• _Your task_: Beginning with the first entry, set down each one exactly as shown.
[Input data — start]
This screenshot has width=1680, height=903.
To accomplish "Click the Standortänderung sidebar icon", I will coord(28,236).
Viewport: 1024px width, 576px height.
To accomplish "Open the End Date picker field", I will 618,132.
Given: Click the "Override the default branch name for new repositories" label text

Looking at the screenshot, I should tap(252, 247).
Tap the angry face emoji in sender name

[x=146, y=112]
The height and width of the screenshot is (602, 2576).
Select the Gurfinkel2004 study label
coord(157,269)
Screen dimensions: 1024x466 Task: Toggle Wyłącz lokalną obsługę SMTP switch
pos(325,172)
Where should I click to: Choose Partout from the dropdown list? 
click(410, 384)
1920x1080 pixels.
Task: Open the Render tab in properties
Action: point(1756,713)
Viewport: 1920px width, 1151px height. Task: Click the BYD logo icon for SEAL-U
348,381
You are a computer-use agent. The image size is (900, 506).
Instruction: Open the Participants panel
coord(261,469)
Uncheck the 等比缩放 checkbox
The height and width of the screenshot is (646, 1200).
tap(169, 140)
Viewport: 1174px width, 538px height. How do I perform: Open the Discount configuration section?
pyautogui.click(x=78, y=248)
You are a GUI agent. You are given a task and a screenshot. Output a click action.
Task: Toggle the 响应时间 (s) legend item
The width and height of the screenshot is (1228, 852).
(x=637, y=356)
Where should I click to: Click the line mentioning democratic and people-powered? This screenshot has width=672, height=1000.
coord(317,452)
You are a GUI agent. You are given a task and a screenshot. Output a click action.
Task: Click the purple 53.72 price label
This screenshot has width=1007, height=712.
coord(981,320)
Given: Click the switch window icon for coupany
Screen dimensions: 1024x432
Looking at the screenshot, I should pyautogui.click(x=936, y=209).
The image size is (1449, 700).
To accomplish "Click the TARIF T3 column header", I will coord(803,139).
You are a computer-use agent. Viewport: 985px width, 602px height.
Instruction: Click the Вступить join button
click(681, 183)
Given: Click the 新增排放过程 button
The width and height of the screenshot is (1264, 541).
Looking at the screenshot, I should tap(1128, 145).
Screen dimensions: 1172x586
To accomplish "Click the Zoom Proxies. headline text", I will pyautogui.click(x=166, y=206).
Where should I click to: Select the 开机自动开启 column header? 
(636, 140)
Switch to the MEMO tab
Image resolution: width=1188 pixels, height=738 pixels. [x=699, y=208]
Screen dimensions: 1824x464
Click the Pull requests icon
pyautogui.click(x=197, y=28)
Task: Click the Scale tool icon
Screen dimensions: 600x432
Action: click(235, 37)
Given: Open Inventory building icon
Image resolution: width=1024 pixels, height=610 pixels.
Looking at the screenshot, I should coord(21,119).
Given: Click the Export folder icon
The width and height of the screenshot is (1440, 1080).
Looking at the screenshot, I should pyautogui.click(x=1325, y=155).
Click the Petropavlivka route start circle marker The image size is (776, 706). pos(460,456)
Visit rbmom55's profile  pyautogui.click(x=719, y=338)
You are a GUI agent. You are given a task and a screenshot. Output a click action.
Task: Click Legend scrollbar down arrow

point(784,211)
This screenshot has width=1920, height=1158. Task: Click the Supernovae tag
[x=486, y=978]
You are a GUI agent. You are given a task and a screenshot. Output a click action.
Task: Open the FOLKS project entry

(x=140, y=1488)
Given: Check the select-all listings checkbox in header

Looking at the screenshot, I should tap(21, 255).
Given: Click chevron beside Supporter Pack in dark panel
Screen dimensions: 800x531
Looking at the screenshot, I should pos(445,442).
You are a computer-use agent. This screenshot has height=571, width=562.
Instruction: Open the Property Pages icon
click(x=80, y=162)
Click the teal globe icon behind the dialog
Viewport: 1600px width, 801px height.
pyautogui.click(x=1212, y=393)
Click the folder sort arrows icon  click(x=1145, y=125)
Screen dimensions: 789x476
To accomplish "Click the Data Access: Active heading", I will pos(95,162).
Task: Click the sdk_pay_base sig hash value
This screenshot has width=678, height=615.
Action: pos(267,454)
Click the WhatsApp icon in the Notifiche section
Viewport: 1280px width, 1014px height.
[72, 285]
[Input data — finish]
• _Written reply_:
This screenshot has width=1680, height=903.
To accomplish "Click the Standortänderung sidebar icon", I will coord(28,236).
Viewport: 1024px width, 576px height.
To accomplish "Open the End Date picker field", I will 618,132.
Given: Click the "Override the default branch name for new repositories" label text

Looking at the screenshot, I should tap(252, 247).
Tap the angry face emoji in sender name

[x=146, y=112]
The height and width of the screenshot is (602, 2576).
Select the Gurfinkel2004 study label
coord(157,269)
Screen dimensions: 1024x466 Task: Toggle Wyłącz lokalną obsługę SMTP switch
pos(325,172)
Where should I click to: Choose Partout from the dropdown list? 
click(410, 384)
1920x1080 pixels.
Task: Open the Render tab in properties
Action: point(1756,713)
Viewport: 1920px width, 1151px height. Task: Click the BYD logo icon for SEAL-U
348,381
You are a computer-use agent. The image size is (900, 506).
Instruction: Open the Participants panel
coord(261,469)
Uncheck the 等比缩放 checkbox
The height and width of the screenshot is (646, 1200).
tap(169, 140)
Viewport: 1174px width, 538px height. How do I perform: Open the Discount configuration section?
pyautogui.click(x=78, y=248)
You are a GUI agent. You are given a task and a screenshot. Output a click action.
Task: Toggle the 响应时间 (s) legend item
The width and height of the screenshot is (1228, 852).
(x=637, y=356)
Where should I click to: Click the line mentioning democratic and people-powered? This screenshot has width=672, height=1000.
coord(317,452)
You are a GUI agent. You are given a task and a screenshot. Output a click action.
Task: Click the purple 53.72 price label
This screenshot has width=1007, height=712.
coord(981,320)
Given: Click the switch window icon for coupany
Screen dimensions: 1024x432
Looking at the screenshot, I should pyautogui.click(x=936, y=209).
The image size is (1449, 700).
To accomplish "Click the TARIF T3 column header", I will coord(803,139).
You are a computer-use agent. Viewport: 985px width, 602px height.
Instruction: Click the Вступить join button
click(681, 183)
Given: Click the 新增排放过程 button
The width and height of the screenshot is (1264, 541).
Looking at the screenshot, I should tap(1128, 145).
Screen dimensions: 1172x586
To accomplish "Click the Zoom Proxies. headline text", I will pyautogui.click(x=166, y=206).
Where should I click to: Select the 开机自动开启 column header? 
(636, 140)
Switch to the MEMO tab
Image resolution: width=1188 pixels, height=738 pixels. [x=699, y=208]
Screen dimensions: 1824x464
Click the Pull requests icon
pyautogui.click(x=197, y=28)
Task: Click the Scale tool icon
Screen dimensions: 600x432
Action: click(235, 37)
Given: Open Inventory building icon
Image resolution: width=1024 pixels, height=610 pixels.
Looking at the screenshot, I should coord(21,119).
Given: Click the Export folder icon
The width and height of the screenshot is (1440, 1080).
Looking at the screenshot, I should pyautogui.click(x=1325, y=155).
Click the Petropavlivka route start circle marker The image size is (776, 706). pos(460,456)
Visit rbmom55's profile  pyautogui.click(x=719, y=338)
You are a GUI agent. You are given a task and a screenshot. Output a click action.
Task: Click Legend scrollbar down arrow

point(784,211)
This screenshot has width=1920, height=1158. Task: Click the Supernovae tag
[x=486, y=978]
You are a GUI agent. You are given a task and a screenshot. Output a click action.
Task: Open the FOLKS project entry

(x=140, y=1488)
Given: Check the select-all listings checkbox in header

Looking at the screenshot, I should tap(21, 255).
Given: Click chevron beside Supporter Pack in dark panel
Screen dimensions: 800x531
Looking at the screenshot, I should pos(445,442).
You are a computer-use agent. This screenshot has height=571, width=562.
Instruction: Open the Property Pages icon
click(x=80, y=162)
Click the teal globe icon behind the dialog
Viewport: 1600px width, 801px height.
pyautogui.click(x=1212, y=393)
Click the folder sort arrows icon  click(x=1145, y=125)
Screen dimensions: 789x476
To accomplish "Click the Data Access: Active heading", I will pos(95,162).
Task: Click the sdk_pay_base sig hash value
This screenshot has width=678, height=615.
Action: pos(267,454)
Click the WhatsApp icon in the Notifiche section
Viewport: 1280px width, 1014px height.
[72, 285]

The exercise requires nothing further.